Provided text:
%%
A GOP starts and ends with an I-frame, a conventional JPEG‑compressed frame. These are the 'known quantities', compressed only from the data of that frame. In between lie two different types of predicted frames, the frames that carry only difference data. These are called P-frames and B-frames. P-frames are predicted from the I-frame at the beginning of the GOP, and B-frames are bidirectional frames created by comparing the data from both the start and end I-frames. As an example, the GOP structure of MPEG2 is IBBPBBPBBPBBI.
It's in the camera itself that the first and most important compression happens. Lose too much quality here and no amount of primping in post-production will put things right. There are more different competing formats than you can shake a stick at, with more arriving all the time. Here's a quick tour of the major contenders:
With AVCHD camcorders starting at around $300, AVCHD could be called the bottom of the HD food chain, and is aimed at the 'prosumer' end of the market. The camcorders commonly store the video they shoot onto SDHC flash memory cards, although some also have on‑board hard disks. AVC itself stands for Advanced Video Compression, and is the core technology behind the HD revolution in consumer video. Got a Blu‑Ray player? The discs have AVCHD compressed video on them. Got Sky HD? It's AVC compression you're watching. But while Blu‑Ray can have a data rate of up to 36Mbps and Sky Sports HD is around 20Mbps, many consumer AVCHD cameras max out at around 17Mbps. AVCHD is fundamentally an MPEG4, long‑GOP compression so it's very efficient and squeezes very good pictures from these meagre data rates, but even so, such low bit‑rate AVCHD is best left to videoing the family.
%%
Work to complete: List every type of frame that the video compression text names as part of a GOP. The data below has no connection to the video compression text.

Data segment:
%%
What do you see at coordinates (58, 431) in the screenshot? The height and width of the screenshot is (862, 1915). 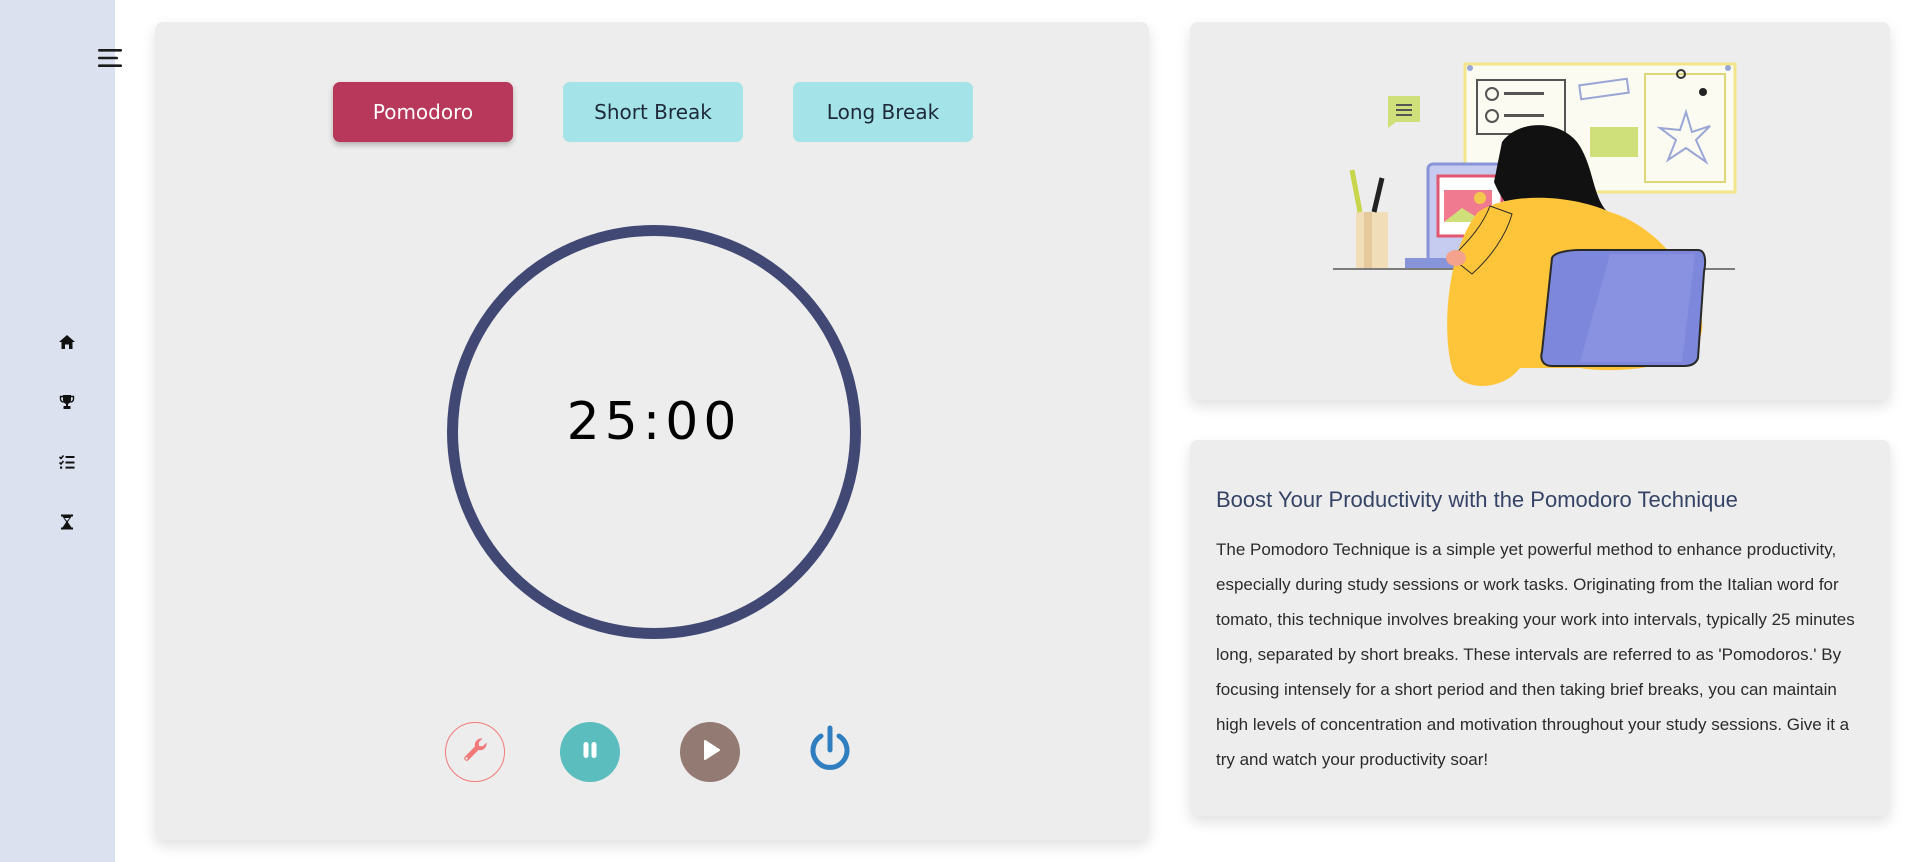 I see `sidebar` at bounding box center [58, 431].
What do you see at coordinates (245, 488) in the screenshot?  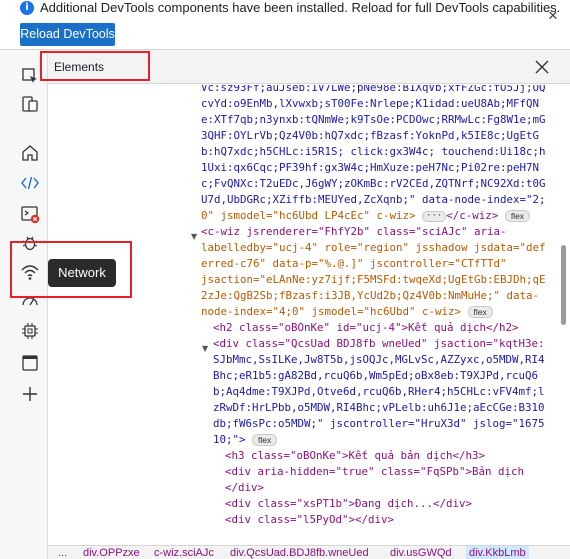 I see `dom-line: </div>` at bounding box center [245, 488].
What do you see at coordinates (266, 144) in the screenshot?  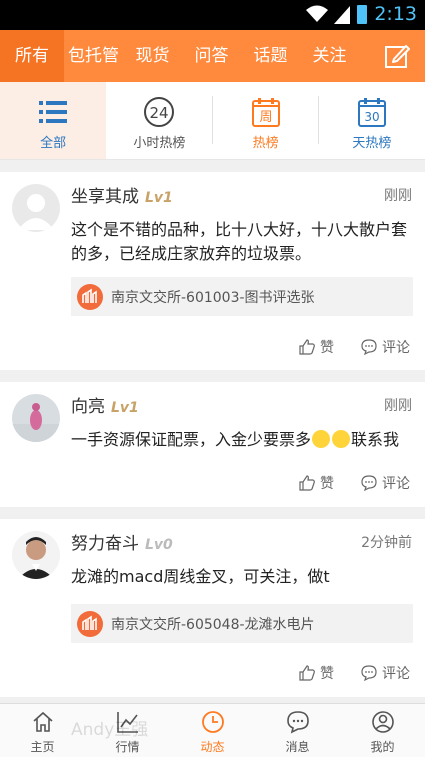 I see `subnav-hot-label: 热榜` at bounding box center [266, 144].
%%
Exercise response: I-frames, P-frames, B-frames